Amax Coal Co. v. Director, Office of Workers' Compensation Programs, U.S. Dept. of Labor

Decision Date28 August 1985
Docket NumberNo. 83-3276,83-3276
Citation772 F.2d 304
PartiesAMAX COAL COMPANY, Petitioner, v. DIRECTOR, OFFICE OF WORKERS' COMPENSATION PROGRAMS, UNITED STATES DEPARTMENT OF LABOR, Respondent, Marion Chavis, Respondent.
CourtU.S. Court of Appeals — Seventh Circuit

Mark E. Solomons, Kilcullen, Wilson & Kilcullen, Washington, D.C., for petitioner.

Robert D. Nachman, Jenner & Block, Chicago, Ill., for respondent. Jerold S. Solovy, Chicago, Ill., on the brief.

Before CUMMINGS, Chief Judge, FLAUM, Circuit Judge, and CAMPBELL, Senior District Judge. *

CUMMINGS, Chief Judge.

This is a petition for review of an Order of the Benefits Review Board, United States Department of Labor, which affirmed an administrative law judge's decision to award black lung benefits. Petitioner Amax Coal Company challenges the Benefits Review Board Order on the grounds that the administrative law judge (ALJ) failed to comply with the decisional requirements of the Administrative Procedure Act and that the evidence submitted to the ALJ established that the claimant's husband, Marion Chavis, was not disabled. For the reasons set forth below, we affirm the decision of the Benefits Review Board.

I

On May 26, 1978, Marion Chavis, the widow of Harvey Chavis, filed a claim for survivor benefits under the Black Lung Benefits Act, 30 U.S.C. Sec. 901, et seq. The Department of Labor (DOL) awarded benefits and the petitioner, Amax Coal Company ("Amax"), controverted liability and requested and received a formal hearing before an ALJ. On August 20, 1980, Administrative Law Judge Charles P. Rippey issued a decision and order awarding benefits to Chavis. The ALJ ruled that the "interim presumption" of entitlement to benefits was applicable because the claimant's husband had been employed for twenty-five or more years in one or more coal mines prior to June 30, 1971. See 30 U.S.C. Sec. 921(c)(5); 20 C.F.R. Sec. 727.204(a). Judge Rippey concluded that the coal-mine employer had not rebutted the presumption because it had not "introduced evidence into the record which would support the conclusion that Harvey Chavis was not even partially disabled due to pneumoconiosis." (App. A4-A5.)

● **WHAT THIS EXERCISE ASKS**:
[1] According to the opinion, on what date did Marion Chavis file her claim for survivor benefits?
[2] Quote the opinion from "This is a petition" to "Benefits Review Board.", including both.

Stored entries
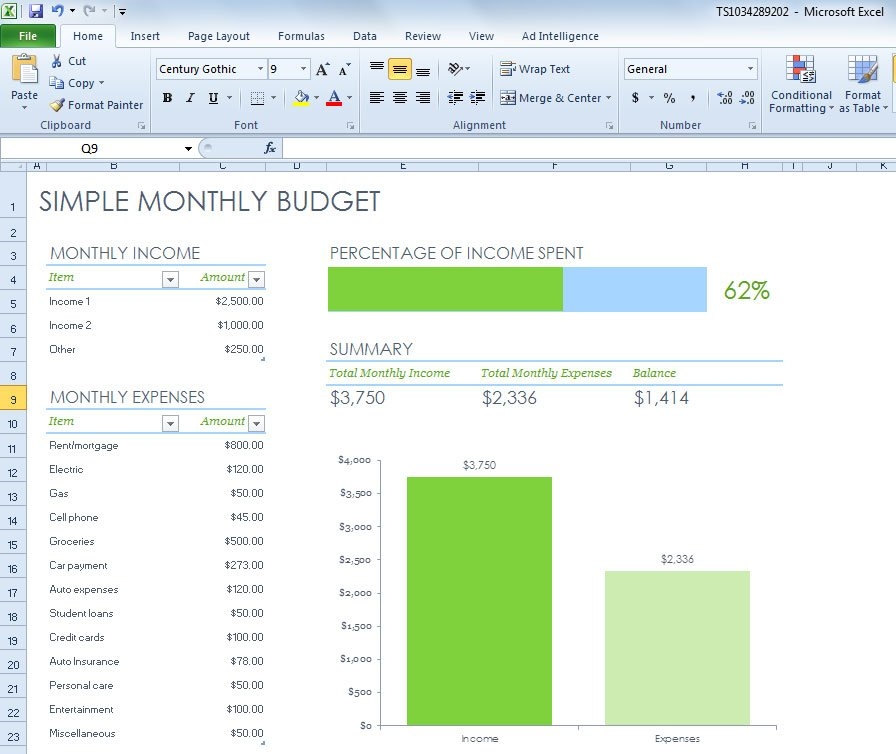The width and height of the screenshot is (896, 754).
Task: Click the Increase Decimal icon
Action: (723, 99)
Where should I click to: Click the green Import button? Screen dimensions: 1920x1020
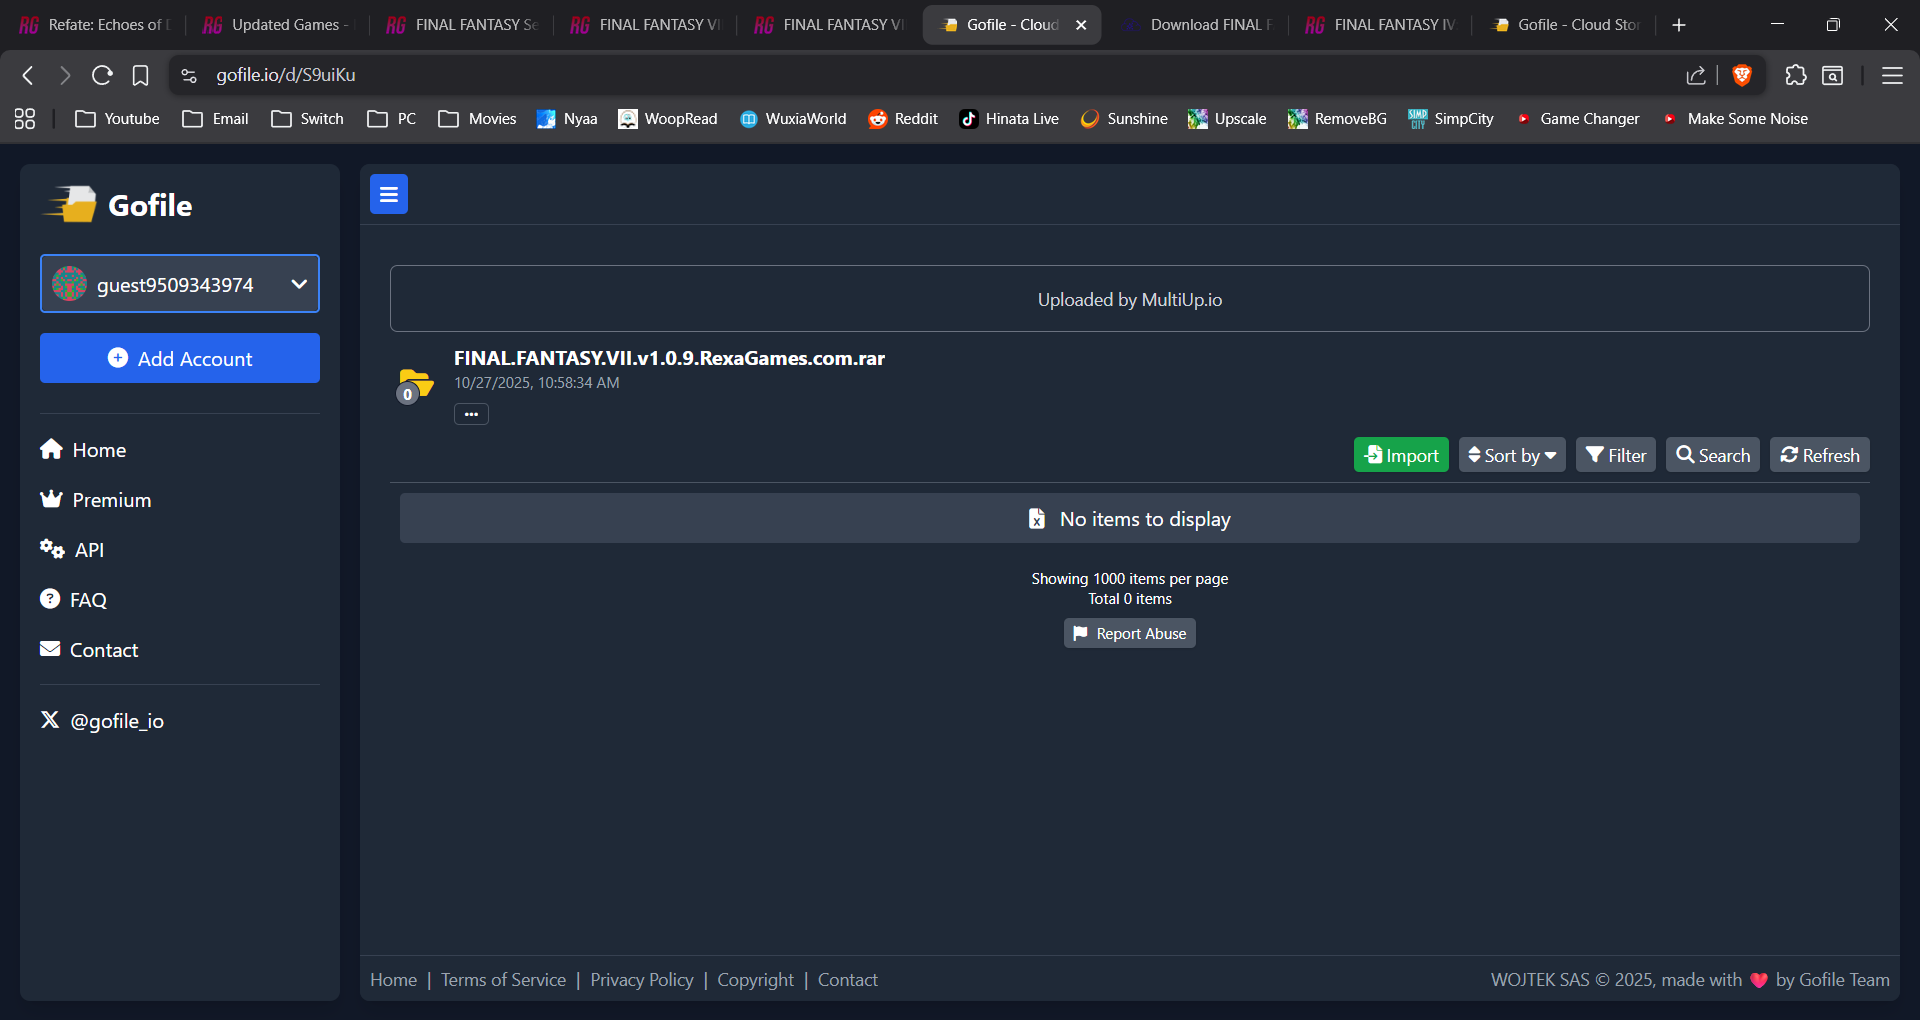click(1401, 455)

● **PROBLEM SOLUTIONS**:
[1] May 26, 1978

[2]
This is a petition for review of an Order of the Benefits Review Board, United States Department of Labor, which affirmed an administrative law judge's decision to award black lung benefits. Petitioner Amax Coal Company challenges the Benefits Review Board Order on the grounds that the administrative law judge (ALJ) failed to comply with the decisional requirements of the Administrative Procedure Act and that the evidence submitted to the ALJ established that the claimant's husband, Marion Chavis, was not disabled. For the reasons set forth below, we affirm the decision of the Benefits Review Board.